Dans un communiqué publié ce samedi, le gouvernement tchadien a annoncé qu’il prenait acte, avec une attention particulière, de la déclaration conjointe rendue publique le 12 septembre 2025 par les États-Unis, l’Égypte, l’Arabie Saoudite et les Émirats Arabes Unis, dans le cadre du QUAD, et intitulée « Restaurer la paix et la sécurité au Soudan ».
Le Ministère tchadien des Affaires étrangères, de l’Intégration africaine et des Tchadiens de l’étranger a salué cette initiative en soulignant son adéquation avec les appels récurrents des plus hautes autorités tchadiennes pour une cessation immédiate des hostilités au Soudan et une résolution pacifique du conflit par la voie diplomatique.
Conscient de la complexité du conflit soudanais et de ses répercussions directes sur les pays voisins, notamment en matière humanitaire et sécuritaire, le Tchad appelle à une implication plus large des pays riverains du Soudan dans le processus de paix. Le ministère souligne ainsi la nécessité d’associer le Tchad et l’Union africaine aux prochaines étapes de cette initiative.

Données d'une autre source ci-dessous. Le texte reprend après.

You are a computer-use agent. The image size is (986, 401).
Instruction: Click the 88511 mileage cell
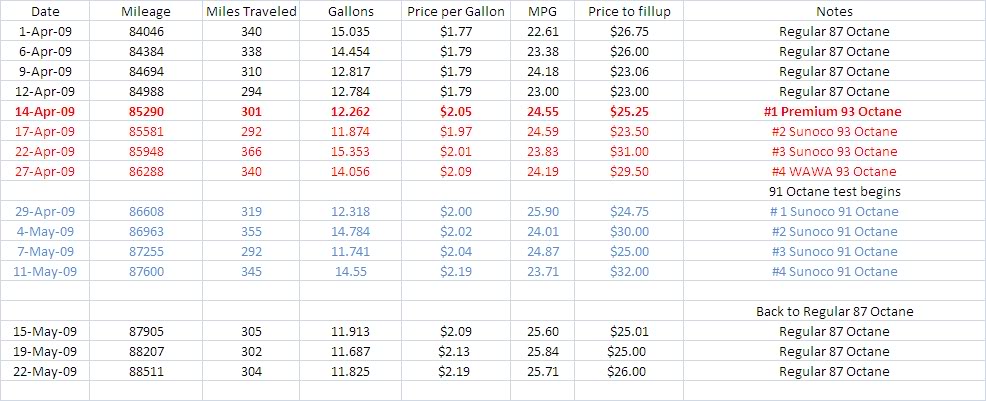point(146,371)
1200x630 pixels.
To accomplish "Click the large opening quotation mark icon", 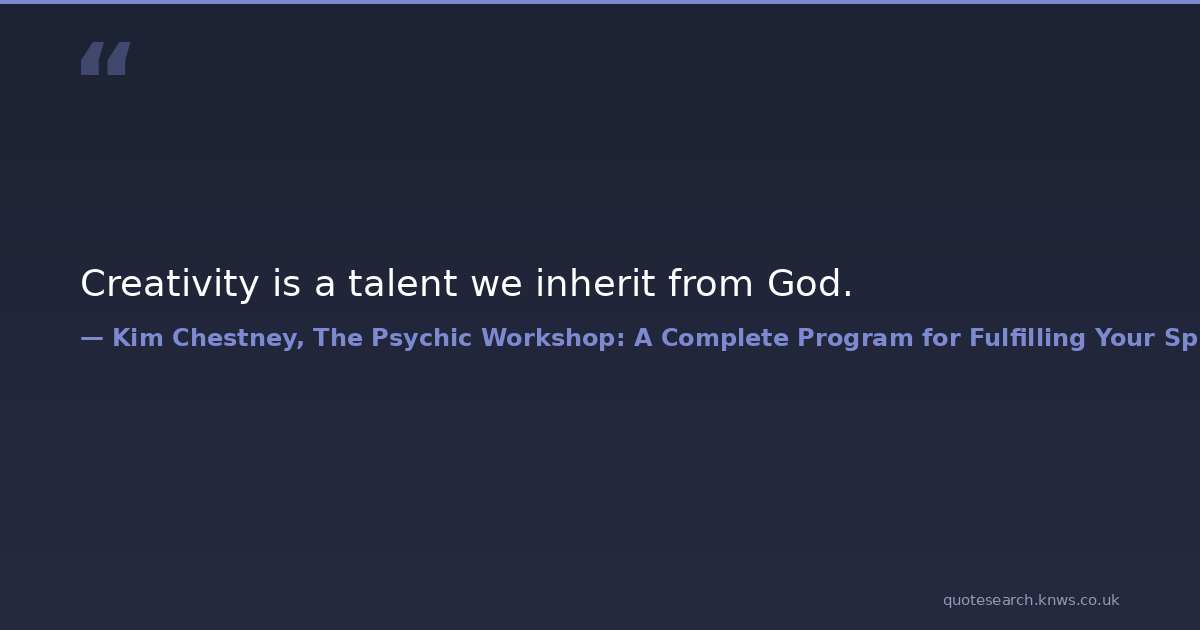I will (x=105, y=58).
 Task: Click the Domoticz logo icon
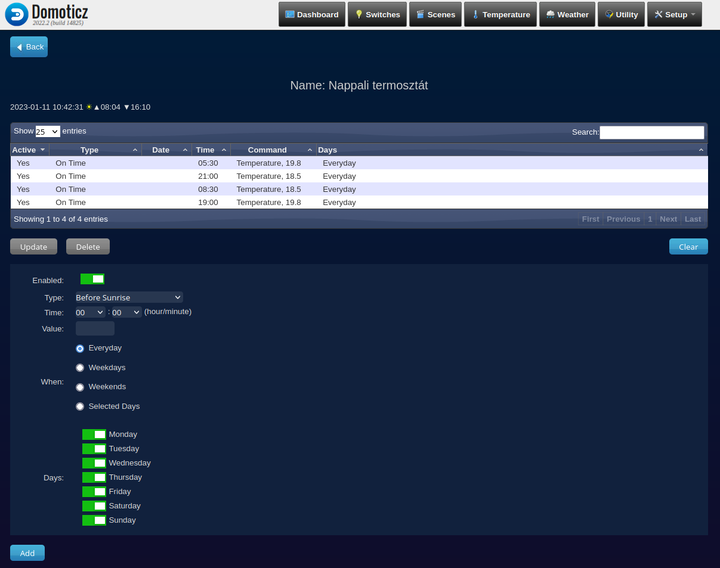(17, 14)
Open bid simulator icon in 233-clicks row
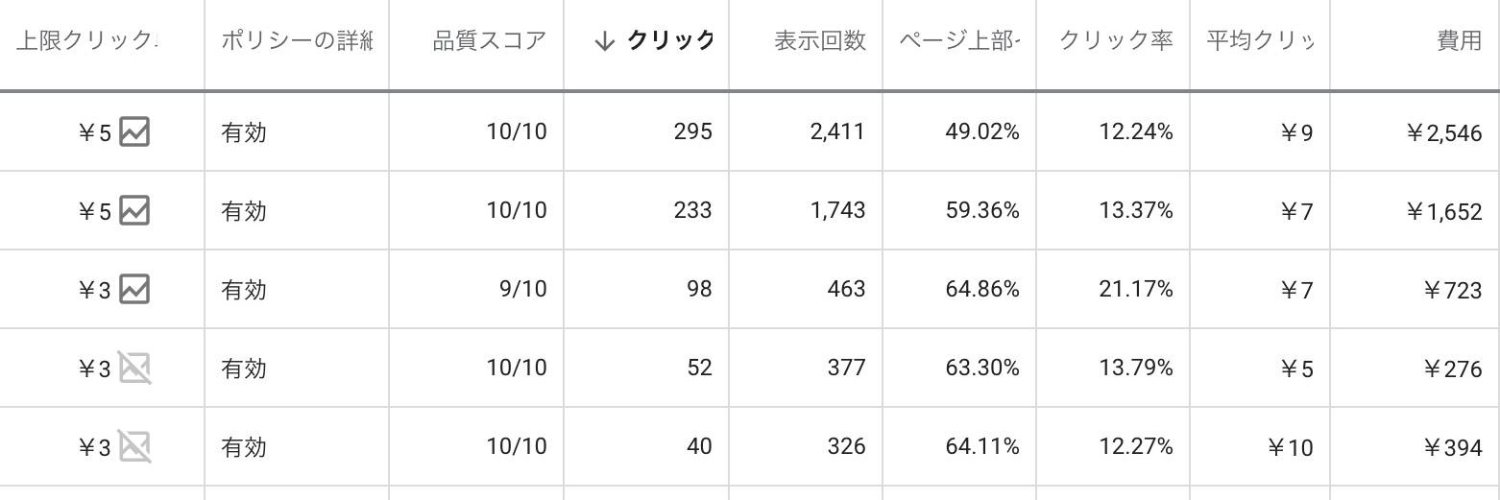 [x=134, y=211]
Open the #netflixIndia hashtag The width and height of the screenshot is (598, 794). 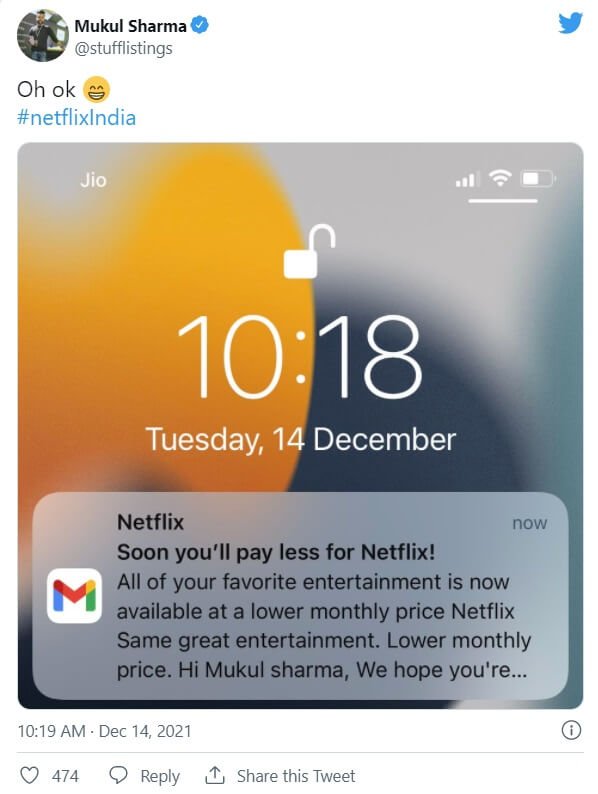(76, 117)
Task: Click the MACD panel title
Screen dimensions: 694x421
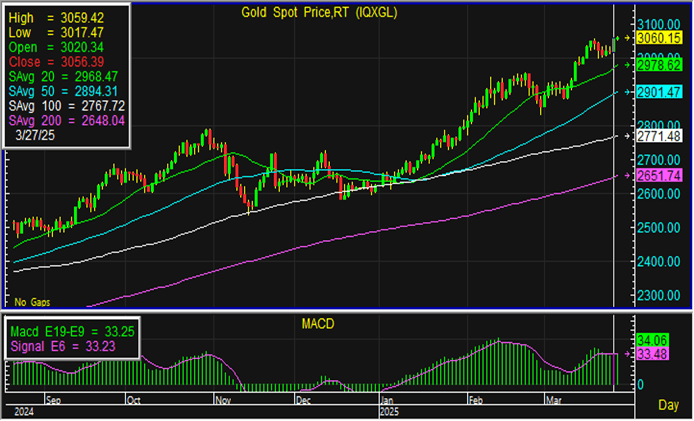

Réaffirmant son engagement en faveur du retour de la paix au Soudan, N’Djamena appelle également les parties en conflit à observer une trêve humanitaire immédiate, qui pourrait ouvrir la voie à un cessez-le-feu durable et à une relance du développement dans le pays voisin.
Pour rappel, le conflit en cours au Soudan a entraîné l’exode de milliers de réfugiés soudanais vers l’est du Tchad, qui partage une longue frontière avec le Soudan et subit de plein fouet les conséquences de cette crise.